§ Text
Experimental animals

Male albino Wistar rats of age 8–10 weeks and weighing 150–200 g used in the present studies were procured from the animal house of the Sun Pharma Advanced Research Centre, Vadodara. All the animals were kept under the standard environment condition at 23°C ± 2°C (under well-ventilated room conditions with 12 hours light/12 hours dark cycle) and were allowed free access to a standard diet and clean drinking water. The rats were adapted to laboratory conditions for 7 days prior to experiments. The studies were performed with the approval of the Institutional Animal Ethics Committee (IAEC) at Ramanbhai Patel College of Pharmacy, CHARUSAT (RPCP/IAEC/2020-21/R132).

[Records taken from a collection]

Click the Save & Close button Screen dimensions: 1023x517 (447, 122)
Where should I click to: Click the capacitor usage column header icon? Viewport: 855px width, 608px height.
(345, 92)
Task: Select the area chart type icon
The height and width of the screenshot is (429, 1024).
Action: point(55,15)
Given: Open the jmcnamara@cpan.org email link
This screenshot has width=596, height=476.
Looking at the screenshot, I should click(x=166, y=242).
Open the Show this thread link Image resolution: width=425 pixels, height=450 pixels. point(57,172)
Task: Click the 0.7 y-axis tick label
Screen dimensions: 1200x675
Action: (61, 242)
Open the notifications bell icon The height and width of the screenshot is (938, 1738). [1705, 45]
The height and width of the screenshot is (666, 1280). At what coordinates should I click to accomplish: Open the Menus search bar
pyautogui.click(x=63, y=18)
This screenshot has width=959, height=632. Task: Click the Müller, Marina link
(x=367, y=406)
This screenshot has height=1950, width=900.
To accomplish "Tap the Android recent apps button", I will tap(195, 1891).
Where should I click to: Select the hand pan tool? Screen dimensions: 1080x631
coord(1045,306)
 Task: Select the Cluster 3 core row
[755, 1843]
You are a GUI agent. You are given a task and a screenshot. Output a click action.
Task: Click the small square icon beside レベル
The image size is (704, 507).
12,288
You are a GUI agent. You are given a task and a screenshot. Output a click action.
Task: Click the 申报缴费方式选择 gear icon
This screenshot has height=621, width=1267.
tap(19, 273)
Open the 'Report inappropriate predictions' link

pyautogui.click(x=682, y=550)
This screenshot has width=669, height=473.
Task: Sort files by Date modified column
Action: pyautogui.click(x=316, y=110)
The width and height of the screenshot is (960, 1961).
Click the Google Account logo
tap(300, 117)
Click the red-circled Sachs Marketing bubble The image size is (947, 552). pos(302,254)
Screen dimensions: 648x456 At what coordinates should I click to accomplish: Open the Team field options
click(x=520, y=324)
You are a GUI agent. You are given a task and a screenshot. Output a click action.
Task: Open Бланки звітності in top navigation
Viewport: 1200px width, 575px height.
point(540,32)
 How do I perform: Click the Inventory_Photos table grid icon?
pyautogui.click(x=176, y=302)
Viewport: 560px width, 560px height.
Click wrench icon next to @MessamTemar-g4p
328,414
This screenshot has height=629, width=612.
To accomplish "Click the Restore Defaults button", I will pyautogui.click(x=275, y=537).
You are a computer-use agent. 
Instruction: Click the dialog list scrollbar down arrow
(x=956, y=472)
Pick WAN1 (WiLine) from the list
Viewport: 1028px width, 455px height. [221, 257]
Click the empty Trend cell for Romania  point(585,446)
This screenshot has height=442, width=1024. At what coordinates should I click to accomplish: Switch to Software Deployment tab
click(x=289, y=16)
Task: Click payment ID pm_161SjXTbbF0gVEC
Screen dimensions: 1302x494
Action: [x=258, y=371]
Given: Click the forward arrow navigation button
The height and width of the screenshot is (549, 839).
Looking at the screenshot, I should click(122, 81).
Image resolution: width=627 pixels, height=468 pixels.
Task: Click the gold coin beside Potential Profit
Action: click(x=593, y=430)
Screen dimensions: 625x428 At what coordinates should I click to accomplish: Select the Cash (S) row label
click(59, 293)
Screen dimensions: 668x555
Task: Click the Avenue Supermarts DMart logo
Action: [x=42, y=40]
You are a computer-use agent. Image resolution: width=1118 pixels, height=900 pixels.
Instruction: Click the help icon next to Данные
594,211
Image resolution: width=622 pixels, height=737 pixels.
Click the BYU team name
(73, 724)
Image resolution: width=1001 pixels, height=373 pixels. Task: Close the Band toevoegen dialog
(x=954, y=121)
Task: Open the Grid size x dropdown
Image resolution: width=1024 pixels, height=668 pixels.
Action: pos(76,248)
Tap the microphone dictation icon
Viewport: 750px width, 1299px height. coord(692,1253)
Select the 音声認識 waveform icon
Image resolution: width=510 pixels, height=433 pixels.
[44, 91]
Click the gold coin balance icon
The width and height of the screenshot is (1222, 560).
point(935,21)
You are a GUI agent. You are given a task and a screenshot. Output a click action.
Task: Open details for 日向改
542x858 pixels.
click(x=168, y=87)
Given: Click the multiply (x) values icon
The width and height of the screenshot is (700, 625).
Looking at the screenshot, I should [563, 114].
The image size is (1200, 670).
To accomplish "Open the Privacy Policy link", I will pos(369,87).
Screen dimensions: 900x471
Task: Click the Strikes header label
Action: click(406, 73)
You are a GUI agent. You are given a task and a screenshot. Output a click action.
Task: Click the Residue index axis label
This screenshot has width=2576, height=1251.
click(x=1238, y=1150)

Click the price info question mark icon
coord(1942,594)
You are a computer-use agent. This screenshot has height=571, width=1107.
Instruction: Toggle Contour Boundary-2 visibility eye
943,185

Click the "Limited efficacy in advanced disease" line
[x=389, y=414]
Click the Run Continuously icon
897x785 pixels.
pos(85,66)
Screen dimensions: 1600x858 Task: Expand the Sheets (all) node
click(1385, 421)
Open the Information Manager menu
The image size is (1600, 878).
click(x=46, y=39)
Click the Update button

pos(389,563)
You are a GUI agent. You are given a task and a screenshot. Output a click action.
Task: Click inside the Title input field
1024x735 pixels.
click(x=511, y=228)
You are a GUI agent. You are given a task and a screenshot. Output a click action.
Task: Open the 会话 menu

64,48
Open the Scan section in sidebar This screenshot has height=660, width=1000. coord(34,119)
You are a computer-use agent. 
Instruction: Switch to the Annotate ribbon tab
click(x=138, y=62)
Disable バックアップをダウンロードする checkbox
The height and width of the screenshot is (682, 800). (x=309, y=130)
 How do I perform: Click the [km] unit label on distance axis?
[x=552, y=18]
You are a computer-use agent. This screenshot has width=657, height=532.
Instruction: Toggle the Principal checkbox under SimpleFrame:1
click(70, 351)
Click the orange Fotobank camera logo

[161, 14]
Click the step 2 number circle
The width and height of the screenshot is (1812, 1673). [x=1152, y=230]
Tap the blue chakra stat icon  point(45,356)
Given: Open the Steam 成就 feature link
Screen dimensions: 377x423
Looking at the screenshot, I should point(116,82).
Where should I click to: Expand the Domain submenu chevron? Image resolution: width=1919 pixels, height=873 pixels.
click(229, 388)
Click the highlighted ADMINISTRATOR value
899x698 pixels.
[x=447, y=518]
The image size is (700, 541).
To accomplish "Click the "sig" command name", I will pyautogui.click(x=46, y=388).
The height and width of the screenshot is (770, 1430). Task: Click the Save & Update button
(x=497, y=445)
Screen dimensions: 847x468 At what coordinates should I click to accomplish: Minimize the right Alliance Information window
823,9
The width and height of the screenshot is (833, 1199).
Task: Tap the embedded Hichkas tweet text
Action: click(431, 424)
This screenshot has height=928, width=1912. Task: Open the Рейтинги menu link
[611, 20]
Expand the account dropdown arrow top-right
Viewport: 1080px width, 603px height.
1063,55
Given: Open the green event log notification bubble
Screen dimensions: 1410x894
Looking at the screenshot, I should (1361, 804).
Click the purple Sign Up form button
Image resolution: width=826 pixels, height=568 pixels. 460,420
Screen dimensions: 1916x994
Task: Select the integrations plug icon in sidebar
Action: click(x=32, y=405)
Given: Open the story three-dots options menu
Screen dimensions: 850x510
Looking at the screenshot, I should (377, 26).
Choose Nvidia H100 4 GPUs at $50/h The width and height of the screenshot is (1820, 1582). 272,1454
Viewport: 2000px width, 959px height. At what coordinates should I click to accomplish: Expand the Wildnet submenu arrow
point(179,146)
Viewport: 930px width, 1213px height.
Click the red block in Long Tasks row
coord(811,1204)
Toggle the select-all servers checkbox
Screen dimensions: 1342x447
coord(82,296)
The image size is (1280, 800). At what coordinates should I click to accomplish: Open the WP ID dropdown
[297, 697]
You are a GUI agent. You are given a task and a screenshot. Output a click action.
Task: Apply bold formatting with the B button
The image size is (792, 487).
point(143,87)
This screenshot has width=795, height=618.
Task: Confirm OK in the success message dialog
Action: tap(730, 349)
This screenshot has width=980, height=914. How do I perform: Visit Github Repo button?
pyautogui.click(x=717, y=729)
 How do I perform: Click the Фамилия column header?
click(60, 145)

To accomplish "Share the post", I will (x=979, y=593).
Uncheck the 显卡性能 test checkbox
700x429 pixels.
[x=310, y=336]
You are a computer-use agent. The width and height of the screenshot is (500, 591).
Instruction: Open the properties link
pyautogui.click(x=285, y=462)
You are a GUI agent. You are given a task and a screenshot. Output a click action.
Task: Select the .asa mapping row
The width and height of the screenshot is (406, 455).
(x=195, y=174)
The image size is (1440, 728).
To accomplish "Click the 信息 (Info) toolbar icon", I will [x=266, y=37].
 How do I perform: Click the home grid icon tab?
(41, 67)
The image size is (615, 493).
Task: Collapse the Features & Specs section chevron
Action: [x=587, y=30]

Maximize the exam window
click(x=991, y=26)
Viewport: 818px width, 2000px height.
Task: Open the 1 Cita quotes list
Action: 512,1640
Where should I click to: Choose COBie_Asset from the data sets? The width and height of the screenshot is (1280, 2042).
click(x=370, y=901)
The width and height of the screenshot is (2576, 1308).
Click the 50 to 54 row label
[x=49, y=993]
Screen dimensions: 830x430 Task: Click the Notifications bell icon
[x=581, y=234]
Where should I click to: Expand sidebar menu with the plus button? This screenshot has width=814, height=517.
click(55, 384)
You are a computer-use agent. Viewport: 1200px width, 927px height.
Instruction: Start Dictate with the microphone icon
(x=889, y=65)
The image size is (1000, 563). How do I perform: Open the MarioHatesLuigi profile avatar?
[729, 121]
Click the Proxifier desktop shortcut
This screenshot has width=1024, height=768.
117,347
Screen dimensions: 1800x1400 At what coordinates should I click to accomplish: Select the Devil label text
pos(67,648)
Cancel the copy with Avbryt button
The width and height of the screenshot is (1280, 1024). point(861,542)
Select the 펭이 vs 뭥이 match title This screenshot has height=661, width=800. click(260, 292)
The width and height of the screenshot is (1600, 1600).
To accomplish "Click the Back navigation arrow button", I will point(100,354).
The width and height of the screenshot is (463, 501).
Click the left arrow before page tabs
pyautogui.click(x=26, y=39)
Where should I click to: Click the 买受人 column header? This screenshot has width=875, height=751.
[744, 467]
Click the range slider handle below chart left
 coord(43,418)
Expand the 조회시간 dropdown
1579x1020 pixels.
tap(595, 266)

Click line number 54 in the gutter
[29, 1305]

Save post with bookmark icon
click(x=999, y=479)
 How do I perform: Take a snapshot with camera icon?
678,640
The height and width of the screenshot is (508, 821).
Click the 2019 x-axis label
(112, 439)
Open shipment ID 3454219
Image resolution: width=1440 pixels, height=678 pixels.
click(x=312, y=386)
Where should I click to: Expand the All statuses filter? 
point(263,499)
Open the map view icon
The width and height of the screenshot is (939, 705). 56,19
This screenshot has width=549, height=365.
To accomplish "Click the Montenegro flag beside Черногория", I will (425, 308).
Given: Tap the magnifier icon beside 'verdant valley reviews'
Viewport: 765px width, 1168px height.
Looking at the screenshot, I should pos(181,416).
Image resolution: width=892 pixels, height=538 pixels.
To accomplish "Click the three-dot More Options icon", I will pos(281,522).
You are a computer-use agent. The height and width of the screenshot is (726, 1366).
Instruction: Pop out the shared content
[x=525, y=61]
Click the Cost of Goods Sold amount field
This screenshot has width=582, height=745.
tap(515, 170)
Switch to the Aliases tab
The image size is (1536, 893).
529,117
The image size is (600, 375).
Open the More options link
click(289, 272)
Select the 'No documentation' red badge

§ Your task
Reproduce the whole "Experimental animals" text word for word. The lines can be set aside.

§ Written answer
Experimental animals

Male albino Wistar rats of age 8–10 weeks and weighing 150–200 g used in the present studies were procured from the animal house of the Sun Pharma Advanced Research Centre, Vadodara. All the animals were kept under the standard environment condition at 23°C ± 2°C (under well-ventilated room conditions with 12 hours light/12 hours dark cycle) and were allowed free access to a standard diet and clean drinking water. The rats were adapted to laboratory conditions for 7 days prior to experiments. The studies were performed with the approval of the Institutional Animal Ethics Committee (IAEC) at Ramanbhai Patel College of Pharmacy, CHARUSAT (RPCP/IAEC/2020-21/R132).